RSC catches fright at flames in smouldering Chekhov
Maev Kennedy, Arts and Heritage Correspondent, The Guardian, Thursday February 3, 2000
The show went on at the Royal Shakespeare Company at Stratford-upon-Avon last night, but without the naked flames which introduced a spectacular curtain line to Tuesday's press night performance of Chekhov's bitter-sweet masterpiece, The Seagull.
"Fire!" said Richard Johnson, playing the worldly, decadent Dorn. "Real fire!" he added, in the face of the obvious bafflement of his fellow actors.
By the time the audience realised that this was not a new element in Peter Gill's translation, a stage hand had rushed on and was quenching a blazing linen curtain. The performance was suspended for 10 minutes while the mess was swept up. The cast then resumed their places to a huge round of applause on a stage which had escaped even being scorched.
But yesterday morning the decision was taken to ban both the naked candles and cigarettes on stage. The use of artificial candles and cigarettes was considered, but ruled out in the intimate space of the Swan Theatre. "Everyone felt it would just look too hideous," company spokesman Ian Rowley said.
The candles, in the set designed by Vicky Mortimer for Adrian Noble's new production, were used to light the stage within a stage on which the younger generation in the play performs an achingly pretentious amateur theatrical. The cigarettes were liberally smoked by their urbane and mocking elders, come down from Moscow to show off in their country estate with ultimately tragic consequences.
It appears that a character leaving the stage early in the first act brushed against the linen sheeting draping the amateurs' stage, so that it was left hanging directly above a candle. The sheet smouldered unobserved before bursting into flames 10 minutes later.

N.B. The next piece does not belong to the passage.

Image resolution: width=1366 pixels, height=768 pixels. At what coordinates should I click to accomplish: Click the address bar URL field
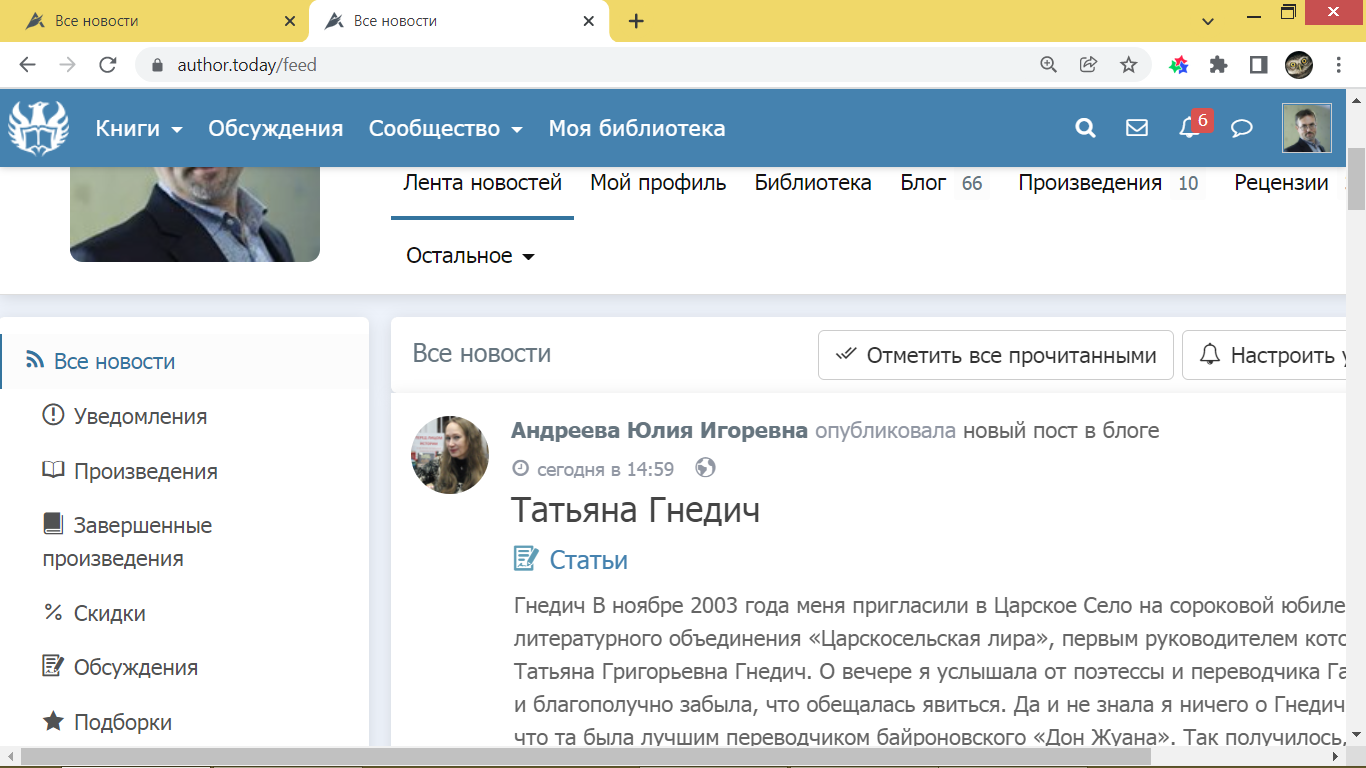coord(600,65)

Mr Rowley, who was in the audience, said: "By the time the audience realised something was actually amiss, the stage crew, who were brilliant, had already got the fire out."
Last night's performance went ahead without a flicker of alarm. Fire is taken seriously at Stratford, where the original Victorian theatre burned to the ground in 1926. Yesterday an inquiry began involving the RSC, the Warwickshire fire service and Stratford district council.